Makes 2 loaves (8-1/2" by 5-1/2")

1 package active dry yeast or 1 cake compressed yeast (2-1/2 tsp)

1/4 cup water

2-1/2 cups hot water

1/2 cup brown sugar (can interchange honey or molasses 1:1 for brown sugar)

3 tsp salt

1/4 cup shortening*

3 cups (374 g) stirred whole-wheat flour

5 cups (663 g) stirred all-purpose white flour           

 

  1. Soften active dry yeast in 1/4 cup warm water (110°) or compressed yeast in 1/4 lukewarm water (85°). Combine hot water, sugar, salt, and shortening; cool to lukewarm.
  2. Stir in whole-wheat flour, 1 cup of the white flour; beat well.
  3. Stir in softened yeast. Add enough of remaining flour to make a moderately stiff dough. Turn out on lightly floured surface; kneed till smooth and satiny (10 to 12 minutes).
  4. Shape dough in a ball; place in lightly greased bowl, turning once to grease surface.
  5. Cover; let rise in warm place till double (about 1-1/2 hours).
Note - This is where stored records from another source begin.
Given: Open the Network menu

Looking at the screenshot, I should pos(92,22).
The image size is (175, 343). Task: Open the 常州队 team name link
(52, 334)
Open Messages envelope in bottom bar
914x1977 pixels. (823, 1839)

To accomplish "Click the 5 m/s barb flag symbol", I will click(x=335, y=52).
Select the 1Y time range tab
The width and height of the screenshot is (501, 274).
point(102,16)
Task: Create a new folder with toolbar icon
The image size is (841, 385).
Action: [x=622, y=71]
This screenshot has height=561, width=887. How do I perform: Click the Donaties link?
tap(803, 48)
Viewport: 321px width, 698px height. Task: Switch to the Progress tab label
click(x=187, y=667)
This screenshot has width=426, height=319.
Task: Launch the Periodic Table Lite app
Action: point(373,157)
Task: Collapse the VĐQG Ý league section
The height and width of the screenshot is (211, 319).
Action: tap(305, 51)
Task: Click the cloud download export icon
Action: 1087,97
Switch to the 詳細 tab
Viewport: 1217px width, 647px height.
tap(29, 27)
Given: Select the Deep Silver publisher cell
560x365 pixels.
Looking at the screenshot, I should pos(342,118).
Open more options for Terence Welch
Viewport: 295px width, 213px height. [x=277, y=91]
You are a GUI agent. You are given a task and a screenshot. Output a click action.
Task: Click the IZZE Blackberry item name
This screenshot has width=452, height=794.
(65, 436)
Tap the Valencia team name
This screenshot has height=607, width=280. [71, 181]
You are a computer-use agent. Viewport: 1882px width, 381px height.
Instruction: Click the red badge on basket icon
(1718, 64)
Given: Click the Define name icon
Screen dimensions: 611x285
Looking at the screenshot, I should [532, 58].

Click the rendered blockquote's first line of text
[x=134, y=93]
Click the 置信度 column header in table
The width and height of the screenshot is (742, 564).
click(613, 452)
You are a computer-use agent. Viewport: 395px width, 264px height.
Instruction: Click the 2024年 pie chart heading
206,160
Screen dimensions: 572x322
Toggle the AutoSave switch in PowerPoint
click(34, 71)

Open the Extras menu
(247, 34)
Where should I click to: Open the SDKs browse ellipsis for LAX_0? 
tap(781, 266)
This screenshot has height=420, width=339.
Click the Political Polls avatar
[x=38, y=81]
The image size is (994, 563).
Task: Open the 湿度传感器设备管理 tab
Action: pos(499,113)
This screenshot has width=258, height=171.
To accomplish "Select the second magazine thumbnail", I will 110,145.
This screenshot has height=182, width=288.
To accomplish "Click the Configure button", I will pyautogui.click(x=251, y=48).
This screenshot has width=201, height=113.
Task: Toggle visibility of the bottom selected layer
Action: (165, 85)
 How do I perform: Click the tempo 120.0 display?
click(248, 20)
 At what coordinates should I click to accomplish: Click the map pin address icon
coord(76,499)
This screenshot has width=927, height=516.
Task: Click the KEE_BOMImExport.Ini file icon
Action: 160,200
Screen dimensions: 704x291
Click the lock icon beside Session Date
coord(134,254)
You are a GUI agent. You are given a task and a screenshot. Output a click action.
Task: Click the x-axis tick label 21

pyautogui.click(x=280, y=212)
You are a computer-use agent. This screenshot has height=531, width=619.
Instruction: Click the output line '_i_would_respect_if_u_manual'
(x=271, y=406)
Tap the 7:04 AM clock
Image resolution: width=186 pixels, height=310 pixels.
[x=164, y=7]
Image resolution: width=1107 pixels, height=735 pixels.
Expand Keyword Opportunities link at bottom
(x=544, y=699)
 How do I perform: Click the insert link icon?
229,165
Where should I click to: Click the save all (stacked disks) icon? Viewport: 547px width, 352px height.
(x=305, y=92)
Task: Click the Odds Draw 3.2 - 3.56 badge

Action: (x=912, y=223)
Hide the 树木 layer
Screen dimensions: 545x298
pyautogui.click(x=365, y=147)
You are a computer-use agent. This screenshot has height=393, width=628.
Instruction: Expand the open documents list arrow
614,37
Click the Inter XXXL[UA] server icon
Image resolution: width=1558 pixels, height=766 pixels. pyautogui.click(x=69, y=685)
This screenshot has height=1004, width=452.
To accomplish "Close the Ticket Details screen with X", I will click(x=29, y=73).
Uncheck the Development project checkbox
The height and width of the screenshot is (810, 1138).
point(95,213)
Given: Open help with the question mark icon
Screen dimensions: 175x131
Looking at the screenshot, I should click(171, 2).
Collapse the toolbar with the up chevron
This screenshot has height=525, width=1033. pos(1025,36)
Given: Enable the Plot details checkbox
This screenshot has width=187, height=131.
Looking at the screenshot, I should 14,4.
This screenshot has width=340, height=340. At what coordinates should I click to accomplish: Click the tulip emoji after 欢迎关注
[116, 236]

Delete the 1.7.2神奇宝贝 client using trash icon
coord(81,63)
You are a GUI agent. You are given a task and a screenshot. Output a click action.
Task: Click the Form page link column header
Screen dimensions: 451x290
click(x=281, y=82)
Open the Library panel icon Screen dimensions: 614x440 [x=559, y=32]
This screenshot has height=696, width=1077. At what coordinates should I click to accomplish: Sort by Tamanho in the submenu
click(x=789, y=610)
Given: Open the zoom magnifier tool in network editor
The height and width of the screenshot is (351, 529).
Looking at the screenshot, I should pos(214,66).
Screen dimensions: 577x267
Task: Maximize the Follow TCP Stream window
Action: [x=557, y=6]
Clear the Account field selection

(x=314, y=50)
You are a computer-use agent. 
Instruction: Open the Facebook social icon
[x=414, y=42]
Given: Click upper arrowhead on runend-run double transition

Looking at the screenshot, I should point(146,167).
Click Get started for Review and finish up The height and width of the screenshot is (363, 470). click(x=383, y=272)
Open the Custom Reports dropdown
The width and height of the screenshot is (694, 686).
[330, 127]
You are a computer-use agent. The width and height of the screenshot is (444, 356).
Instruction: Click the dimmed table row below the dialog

Punch down (or fold). Cut in two portions; shape each in smooth ball. Cover and let rest 10 minutes.
  6. Shape into loaves.† Place them in greased 8-1/2" by 5 2-1/2" loaf pans. Cover with a damp towel. Let rise till double (about 1-1/4 hours).
  7. Bake 375° for 45 minutes. When tapped, the bottoms of the loaves should have an almost hollow sound. Cover with foil last 20 minutes, if necessary.

 

*Other fats, such as vegetable oil or butter, can be used 1:1 for the shortening.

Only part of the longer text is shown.